Effects of carbachol, dbcGMP and 8-bromo-cyclic GMP on the positive inotropic actions of sympathomimetic amines and dbcAMP were studied on the canine isolated right ventricular myocardium. Carbachol alone did not substantially change the developed tension of the muscle, but did markedly shift the dose response curve for isoprenaline on the developed tension to the right and depressed the maximal response to the drug in a concentration dependent manner. The positive inotropic action of phenylephrine was affected by carbachol in the same manner as that of isoprenaline. DbcGMP in concentrations of 10(-3) M and higher produced a significant increase in the developed tension.
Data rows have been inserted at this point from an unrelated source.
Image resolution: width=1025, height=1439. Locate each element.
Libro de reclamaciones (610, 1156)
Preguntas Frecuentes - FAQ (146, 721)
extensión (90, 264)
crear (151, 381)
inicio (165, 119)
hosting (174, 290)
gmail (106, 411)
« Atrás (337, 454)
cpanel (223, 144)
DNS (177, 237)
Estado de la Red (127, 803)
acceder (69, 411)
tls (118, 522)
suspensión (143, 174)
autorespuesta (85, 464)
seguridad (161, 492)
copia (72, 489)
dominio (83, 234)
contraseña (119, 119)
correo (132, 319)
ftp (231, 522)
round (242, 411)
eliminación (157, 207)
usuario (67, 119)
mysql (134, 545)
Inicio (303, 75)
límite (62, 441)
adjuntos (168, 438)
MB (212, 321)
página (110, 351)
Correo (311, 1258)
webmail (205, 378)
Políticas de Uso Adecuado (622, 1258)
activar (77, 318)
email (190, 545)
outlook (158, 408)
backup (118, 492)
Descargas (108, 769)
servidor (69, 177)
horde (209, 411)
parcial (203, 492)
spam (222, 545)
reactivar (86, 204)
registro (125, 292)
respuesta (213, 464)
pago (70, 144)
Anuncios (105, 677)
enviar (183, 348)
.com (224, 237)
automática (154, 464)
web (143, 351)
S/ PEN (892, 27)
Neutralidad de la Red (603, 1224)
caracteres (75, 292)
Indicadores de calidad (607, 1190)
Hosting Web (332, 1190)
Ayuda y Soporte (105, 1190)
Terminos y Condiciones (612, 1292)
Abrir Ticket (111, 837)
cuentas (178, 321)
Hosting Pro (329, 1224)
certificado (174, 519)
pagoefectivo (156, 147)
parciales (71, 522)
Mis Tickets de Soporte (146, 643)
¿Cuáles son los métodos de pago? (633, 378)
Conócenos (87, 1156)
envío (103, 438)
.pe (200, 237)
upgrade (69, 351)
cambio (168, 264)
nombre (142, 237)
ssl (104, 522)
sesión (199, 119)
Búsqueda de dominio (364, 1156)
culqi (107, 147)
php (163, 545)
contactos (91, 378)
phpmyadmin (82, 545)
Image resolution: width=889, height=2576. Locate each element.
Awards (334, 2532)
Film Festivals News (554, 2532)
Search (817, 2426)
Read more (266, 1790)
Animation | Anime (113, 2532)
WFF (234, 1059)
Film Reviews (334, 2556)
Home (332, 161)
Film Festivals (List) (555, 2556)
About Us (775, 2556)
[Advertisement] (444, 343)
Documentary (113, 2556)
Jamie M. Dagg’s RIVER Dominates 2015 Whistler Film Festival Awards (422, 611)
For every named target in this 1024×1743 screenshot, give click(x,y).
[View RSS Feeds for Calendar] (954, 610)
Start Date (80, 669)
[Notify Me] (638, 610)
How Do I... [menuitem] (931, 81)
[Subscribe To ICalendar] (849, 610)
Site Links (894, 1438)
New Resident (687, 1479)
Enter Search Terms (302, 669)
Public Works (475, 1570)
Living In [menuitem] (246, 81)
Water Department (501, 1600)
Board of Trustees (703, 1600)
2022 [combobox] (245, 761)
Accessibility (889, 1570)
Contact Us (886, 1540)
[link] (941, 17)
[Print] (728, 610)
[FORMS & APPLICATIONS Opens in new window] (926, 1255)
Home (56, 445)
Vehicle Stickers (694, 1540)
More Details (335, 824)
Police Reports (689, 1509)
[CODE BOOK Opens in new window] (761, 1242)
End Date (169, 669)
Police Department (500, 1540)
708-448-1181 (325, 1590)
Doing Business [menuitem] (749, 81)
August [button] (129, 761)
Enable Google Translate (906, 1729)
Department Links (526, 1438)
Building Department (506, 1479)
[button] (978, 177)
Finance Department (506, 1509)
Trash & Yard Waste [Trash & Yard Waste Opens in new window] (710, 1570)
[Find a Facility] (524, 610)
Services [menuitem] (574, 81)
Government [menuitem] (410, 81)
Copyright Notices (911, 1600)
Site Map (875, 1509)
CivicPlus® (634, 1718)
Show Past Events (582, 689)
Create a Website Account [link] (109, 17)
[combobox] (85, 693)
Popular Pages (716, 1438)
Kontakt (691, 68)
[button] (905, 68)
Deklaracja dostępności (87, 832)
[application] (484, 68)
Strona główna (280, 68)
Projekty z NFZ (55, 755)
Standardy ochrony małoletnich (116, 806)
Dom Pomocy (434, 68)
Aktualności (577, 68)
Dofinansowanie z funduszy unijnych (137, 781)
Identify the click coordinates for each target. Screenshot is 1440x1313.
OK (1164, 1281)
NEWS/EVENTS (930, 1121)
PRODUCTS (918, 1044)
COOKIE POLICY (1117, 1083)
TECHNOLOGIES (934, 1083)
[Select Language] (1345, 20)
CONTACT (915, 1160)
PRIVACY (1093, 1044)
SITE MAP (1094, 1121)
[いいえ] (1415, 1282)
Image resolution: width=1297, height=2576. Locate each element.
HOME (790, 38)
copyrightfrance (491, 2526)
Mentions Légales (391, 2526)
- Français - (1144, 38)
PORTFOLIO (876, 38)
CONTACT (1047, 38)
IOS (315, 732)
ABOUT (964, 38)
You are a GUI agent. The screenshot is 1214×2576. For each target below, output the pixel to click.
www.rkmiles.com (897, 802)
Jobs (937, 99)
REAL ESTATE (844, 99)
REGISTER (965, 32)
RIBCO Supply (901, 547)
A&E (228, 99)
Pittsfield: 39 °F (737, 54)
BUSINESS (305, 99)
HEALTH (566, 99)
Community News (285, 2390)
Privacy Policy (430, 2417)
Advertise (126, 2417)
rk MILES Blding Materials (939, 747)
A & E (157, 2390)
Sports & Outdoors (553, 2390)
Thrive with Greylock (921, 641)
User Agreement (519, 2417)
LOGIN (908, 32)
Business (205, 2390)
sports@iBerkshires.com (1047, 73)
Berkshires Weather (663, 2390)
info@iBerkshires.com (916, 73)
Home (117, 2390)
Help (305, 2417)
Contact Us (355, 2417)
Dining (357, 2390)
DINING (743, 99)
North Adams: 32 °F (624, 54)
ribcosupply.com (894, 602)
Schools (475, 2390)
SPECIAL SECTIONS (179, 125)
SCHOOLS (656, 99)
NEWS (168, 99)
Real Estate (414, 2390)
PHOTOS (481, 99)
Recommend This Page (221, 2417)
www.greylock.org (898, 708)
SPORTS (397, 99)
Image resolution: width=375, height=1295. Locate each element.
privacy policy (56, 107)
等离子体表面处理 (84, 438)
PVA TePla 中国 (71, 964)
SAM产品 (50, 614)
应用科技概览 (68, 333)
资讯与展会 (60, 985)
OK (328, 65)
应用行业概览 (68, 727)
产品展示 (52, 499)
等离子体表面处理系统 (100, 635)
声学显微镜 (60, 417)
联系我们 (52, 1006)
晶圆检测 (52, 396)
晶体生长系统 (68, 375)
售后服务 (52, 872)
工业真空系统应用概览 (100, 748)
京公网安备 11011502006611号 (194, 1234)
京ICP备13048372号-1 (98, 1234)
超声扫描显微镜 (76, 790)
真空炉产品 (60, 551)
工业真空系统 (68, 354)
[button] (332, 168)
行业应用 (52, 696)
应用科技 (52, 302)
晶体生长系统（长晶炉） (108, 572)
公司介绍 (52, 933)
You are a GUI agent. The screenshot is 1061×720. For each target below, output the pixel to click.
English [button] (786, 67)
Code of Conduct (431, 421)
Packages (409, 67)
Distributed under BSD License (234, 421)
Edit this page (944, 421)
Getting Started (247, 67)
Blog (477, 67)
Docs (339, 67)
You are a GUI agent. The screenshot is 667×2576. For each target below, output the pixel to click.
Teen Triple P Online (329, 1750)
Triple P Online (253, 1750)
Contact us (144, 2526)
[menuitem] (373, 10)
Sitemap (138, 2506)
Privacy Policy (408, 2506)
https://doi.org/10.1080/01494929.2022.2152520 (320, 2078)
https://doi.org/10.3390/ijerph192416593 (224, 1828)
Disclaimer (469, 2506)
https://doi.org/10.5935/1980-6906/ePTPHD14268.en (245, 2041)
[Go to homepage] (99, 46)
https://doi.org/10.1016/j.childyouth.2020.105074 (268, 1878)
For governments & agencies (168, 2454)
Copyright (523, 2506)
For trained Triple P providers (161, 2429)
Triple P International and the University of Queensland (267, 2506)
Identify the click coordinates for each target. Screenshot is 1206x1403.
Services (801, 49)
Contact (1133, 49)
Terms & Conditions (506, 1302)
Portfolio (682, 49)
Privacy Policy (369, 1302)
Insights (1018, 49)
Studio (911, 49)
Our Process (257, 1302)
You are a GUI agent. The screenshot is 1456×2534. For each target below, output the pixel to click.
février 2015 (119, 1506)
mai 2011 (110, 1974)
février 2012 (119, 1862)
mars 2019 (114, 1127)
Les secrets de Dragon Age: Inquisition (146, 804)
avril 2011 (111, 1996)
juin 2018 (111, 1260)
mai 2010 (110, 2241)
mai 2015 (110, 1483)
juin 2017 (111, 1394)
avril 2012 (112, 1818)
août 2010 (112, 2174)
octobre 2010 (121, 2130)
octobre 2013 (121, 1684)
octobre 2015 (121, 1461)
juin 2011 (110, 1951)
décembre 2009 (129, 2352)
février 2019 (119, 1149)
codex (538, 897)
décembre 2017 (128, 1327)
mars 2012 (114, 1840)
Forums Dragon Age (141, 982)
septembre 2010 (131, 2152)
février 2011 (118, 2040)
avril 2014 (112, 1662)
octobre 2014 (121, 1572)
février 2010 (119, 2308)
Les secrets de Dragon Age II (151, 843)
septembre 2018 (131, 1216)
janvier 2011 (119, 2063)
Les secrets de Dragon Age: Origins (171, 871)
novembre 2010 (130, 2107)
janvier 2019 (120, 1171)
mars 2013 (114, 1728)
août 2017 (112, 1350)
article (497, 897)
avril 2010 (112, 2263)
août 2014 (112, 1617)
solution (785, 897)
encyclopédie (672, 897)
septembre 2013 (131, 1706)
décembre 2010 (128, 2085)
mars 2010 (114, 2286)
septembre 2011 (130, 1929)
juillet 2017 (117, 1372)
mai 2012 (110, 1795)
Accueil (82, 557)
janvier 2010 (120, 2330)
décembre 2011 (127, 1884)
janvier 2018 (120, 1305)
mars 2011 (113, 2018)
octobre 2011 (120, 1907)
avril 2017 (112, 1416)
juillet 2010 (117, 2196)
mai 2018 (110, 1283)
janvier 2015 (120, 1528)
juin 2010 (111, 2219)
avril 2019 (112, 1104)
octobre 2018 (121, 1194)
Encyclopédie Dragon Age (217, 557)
The positive inotropic action of dbcGMP was partly inhibited by a beta-adrenoceptor blocking agent, pindolol. In the presence of dbcGMP, isoprenaline produced an action similar to that seen in the control experiment, but this action was not maintained on such a steady state level as in the control. This rapid decline of the effect of isoprenaline in the presence of dbcGMP was prevented by adding ascorbic acid to the organ bath. The positive inotropic actions of phenylephrine and of dbcAMP were not substantially affected by dbcGMP. 8-Bromo-cyclic GMP in a concentration of 10(-4) M did not change either the basal developed tension or the positive inotropic actions of noradrenaline and of isoprenaline. The present results indicate that these cyclic GMP derivatives are not able to mimic the antagonistic action of cholinergic stimulation on the positive inotropic action of adrenergic stimulation on the positive inotropic action of adrenergic stimulation on the canine ventricular myocardium.